Maciej Ceglowski recently wrote a superb essay about Scott's tragic expedition to the Antarctic, and  the contribution of scurvy, among many other problems, to that disaster. What, you say the scurvy problem had been solved back during the Napoleonic wars by the British navy? Why then are these limeys losing teeth over a century later?

The story is much more complex than that, it turns out.  Preventing scurvy was a pressing issue in sailing vessels on long voyages, but seemed less important on faster steam ships. For a variety of reasons, including where the citrus fruit came from and how it was processed, the British ended up with less and less effective versions of their scurvy preventer, but access to fresh food (most of it containing some Vitamin C) concealed this.

Until people started exploring the polar regions, and coming down with scurvy. What was wrong?

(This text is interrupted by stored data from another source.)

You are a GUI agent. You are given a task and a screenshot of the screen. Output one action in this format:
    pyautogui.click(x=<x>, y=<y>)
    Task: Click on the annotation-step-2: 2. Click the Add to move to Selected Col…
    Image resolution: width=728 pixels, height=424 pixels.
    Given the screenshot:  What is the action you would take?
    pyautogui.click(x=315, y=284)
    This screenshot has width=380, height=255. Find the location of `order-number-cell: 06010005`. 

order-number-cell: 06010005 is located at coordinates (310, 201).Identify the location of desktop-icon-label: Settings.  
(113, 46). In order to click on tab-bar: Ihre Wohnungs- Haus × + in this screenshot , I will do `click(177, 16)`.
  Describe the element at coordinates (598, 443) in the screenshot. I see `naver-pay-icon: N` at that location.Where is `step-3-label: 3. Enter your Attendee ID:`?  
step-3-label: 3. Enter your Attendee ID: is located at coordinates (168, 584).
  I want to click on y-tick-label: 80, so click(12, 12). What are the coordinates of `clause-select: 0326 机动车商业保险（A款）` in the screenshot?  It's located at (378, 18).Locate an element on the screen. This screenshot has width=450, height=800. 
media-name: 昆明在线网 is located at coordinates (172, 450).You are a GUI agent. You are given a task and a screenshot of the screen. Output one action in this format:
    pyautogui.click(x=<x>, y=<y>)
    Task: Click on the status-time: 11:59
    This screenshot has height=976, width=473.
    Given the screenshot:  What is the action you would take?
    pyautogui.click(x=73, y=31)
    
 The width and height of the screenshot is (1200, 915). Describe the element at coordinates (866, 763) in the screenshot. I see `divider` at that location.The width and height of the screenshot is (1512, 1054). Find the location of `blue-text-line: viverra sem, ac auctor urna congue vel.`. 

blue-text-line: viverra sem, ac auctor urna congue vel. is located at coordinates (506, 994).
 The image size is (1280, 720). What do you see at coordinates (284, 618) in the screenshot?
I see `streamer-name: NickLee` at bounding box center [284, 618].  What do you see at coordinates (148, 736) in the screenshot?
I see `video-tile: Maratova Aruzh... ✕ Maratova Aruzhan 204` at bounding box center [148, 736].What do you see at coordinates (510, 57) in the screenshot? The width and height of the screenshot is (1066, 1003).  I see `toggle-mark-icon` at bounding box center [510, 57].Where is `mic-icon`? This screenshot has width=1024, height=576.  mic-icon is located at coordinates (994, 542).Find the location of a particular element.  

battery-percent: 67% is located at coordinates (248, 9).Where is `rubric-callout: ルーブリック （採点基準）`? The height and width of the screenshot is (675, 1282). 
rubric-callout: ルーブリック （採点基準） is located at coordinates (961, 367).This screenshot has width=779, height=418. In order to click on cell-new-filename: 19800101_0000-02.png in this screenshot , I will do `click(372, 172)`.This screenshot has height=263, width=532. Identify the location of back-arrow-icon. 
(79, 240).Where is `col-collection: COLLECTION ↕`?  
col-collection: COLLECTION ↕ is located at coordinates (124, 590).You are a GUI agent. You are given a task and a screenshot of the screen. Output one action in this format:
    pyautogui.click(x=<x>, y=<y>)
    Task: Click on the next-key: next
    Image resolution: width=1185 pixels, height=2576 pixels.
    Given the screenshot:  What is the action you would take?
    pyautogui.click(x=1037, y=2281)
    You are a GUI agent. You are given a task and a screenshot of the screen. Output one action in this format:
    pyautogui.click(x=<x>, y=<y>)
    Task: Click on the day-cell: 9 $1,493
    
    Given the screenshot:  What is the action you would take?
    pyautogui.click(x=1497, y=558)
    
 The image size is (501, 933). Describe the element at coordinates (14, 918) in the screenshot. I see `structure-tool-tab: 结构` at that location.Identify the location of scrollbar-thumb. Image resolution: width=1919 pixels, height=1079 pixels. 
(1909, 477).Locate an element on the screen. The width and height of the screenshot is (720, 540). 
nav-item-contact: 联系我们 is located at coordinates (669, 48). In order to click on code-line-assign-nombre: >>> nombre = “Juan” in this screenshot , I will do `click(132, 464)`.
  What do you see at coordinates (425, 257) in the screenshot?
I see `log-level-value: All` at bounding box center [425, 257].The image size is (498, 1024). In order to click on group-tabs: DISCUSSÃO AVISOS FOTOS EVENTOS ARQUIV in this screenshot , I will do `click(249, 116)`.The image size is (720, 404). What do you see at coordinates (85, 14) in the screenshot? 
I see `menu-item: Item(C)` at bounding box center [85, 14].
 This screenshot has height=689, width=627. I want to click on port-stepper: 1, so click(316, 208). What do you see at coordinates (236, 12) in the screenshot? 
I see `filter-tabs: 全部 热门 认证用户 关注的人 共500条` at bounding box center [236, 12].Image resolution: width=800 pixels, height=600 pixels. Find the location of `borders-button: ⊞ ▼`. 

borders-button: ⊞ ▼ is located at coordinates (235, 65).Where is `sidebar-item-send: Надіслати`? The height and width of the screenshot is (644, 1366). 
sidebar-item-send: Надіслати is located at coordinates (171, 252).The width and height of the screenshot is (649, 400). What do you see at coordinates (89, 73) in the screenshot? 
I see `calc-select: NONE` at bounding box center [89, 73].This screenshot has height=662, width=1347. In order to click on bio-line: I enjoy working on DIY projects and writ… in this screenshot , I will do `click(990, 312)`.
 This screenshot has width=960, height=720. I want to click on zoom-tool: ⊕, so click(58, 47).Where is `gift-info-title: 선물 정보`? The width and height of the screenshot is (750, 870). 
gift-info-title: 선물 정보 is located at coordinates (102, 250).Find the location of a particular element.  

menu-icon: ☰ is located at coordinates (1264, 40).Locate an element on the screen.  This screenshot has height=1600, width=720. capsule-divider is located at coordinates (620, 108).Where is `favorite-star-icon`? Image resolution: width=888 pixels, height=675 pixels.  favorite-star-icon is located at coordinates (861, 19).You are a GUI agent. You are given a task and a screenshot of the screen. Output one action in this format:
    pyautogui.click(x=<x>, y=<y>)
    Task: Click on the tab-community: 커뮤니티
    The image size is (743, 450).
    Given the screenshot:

What if it was a disease carried by germs? Many otherwise mysterious diseases were explicable by this mechanism, so scurvy might well be one too.

Well, "might be" to you.  Physicians always "know" the causes of what ails us. Always. It's their essential nature. So physicians knew that scurvy was caused by spoiled meat, despite the huge ambiguities in the evidence.

Now, in fact, the role of scurvy in the Scott disaster is minor, and not even completely demonstrated. But the story of how confusing and unobvious the evidence was for Vitamin C deficiency as the cause of scurvy is the interesting part. Recommended.